Poetry of the Long Romantic Era
As a philosophy and an aesthetic, Romanticism continues to shape poetry today. This course surveys the long history of Romanticism from 1750-1900, considering key poets in the context of the aesthetic developments that gave rise to Romanticism and examining the legacy of Romanticism for later poets.

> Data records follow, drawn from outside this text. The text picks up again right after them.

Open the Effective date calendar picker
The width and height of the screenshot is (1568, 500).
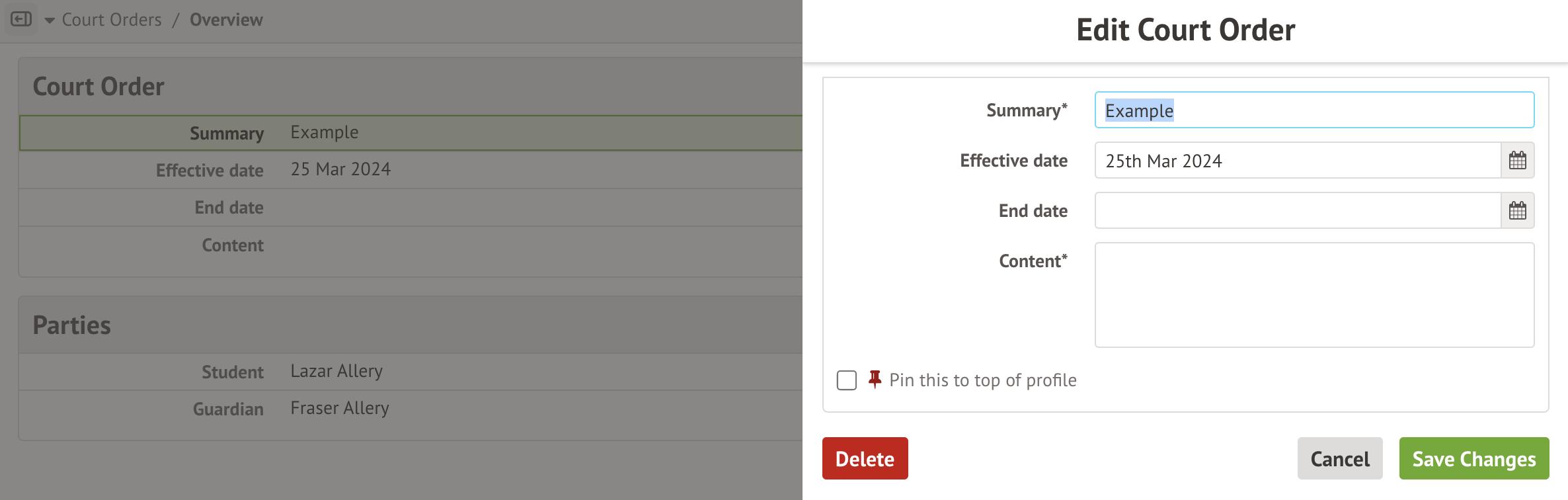(x=1517, y=160)
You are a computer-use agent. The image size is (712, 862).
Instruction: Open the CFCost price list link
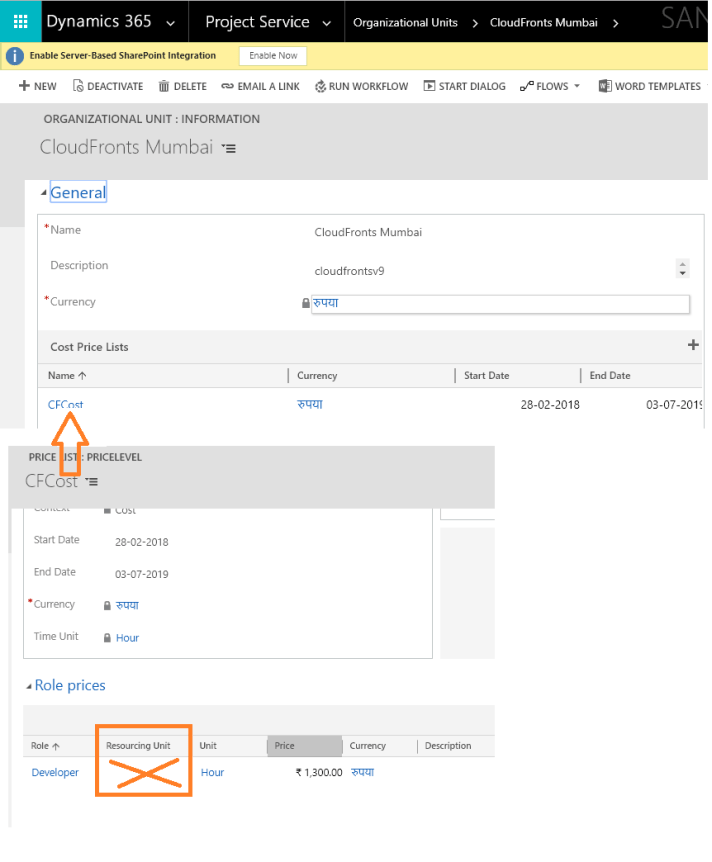tap(66, 405)
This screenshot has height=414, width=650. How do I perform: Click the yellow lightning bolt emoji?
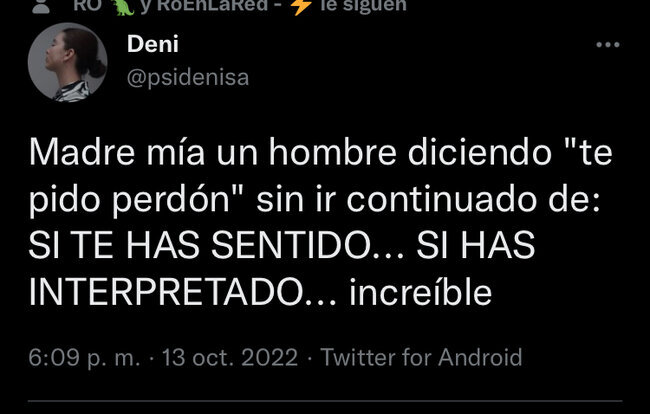[301, 6]
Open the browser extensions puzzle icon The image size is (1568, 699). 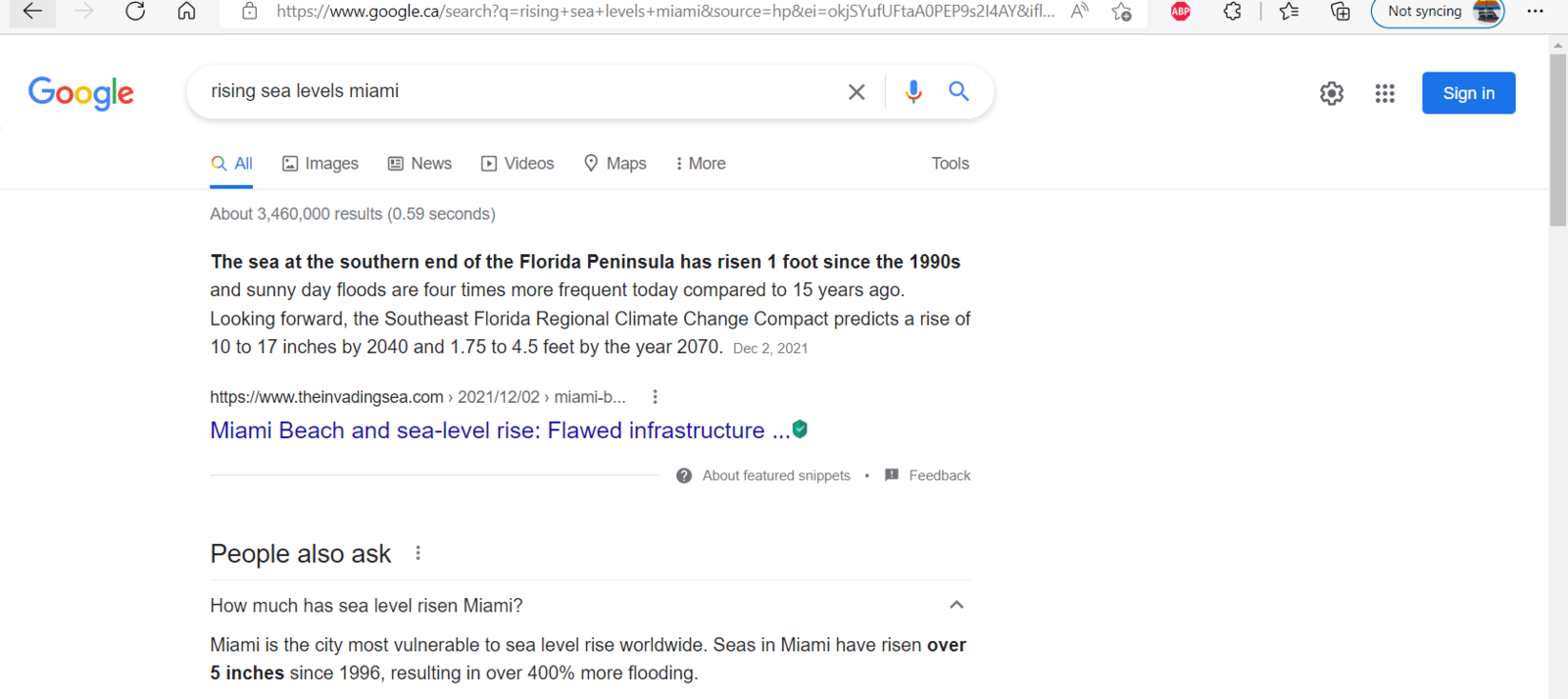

Authors studied include: Edward Young, Lady Montagu, Thomas Gray, Oliver Goldsmith, the Wordsworths, S.T. Coleridge, Mary Robinson, John Keats, Alfred Tennyson, Christina Rossetti, and George Meredith.
52-5673, 3 credits

Contemporary World Poetry
Contemporary World Poetry offers students the opportunity to engage in the comparative study of poets and poetics issuing from Africa, Asia, Europe, the Middle East, and the Americas. Poets covered include: Neruda, Paz, Walcott, Amichai, Transtromer, Milosz, Popa, Hikmet, Darwish, Soyinka, Tamura, and Bly. Whenever necessary, poems are read in translation.
52-5678, 3 credits

Seminar in Literature: Sexton, Oliver and Olds
Students engage in the comparative study of three of the most potent poets of their respective generations: Anne Sexton, Mary Oliver, and Sharon Olds. Discussions of these poets cover the following topics: gender politics, the currency of ?nature? poetry, the lyric poet as shaman, lyric poetry as psychoanalysis, lyric poetry as purgative, the poetry of meaning, and poetry as survival impulse.
52-5690, 3 credits

The Metaphysical Poets
The Metaphysical and the Cavalier poets of the early 17th century wrote intense lyric reflections on human experience that exerted influence well into the 20th century. Their rationalist perspectives on life and death, love and fear, faith and doubt, and other enduring human concerns were articulated in carefully elaborated, at times dissonant, figures and images. The course covers the techniques, aesthetics, and influence of poets such as: Donne, Herbert, Lanyer, Vaughn, Crashaw, Wroth, Jonson, Herrick, Suckling, and Marvell.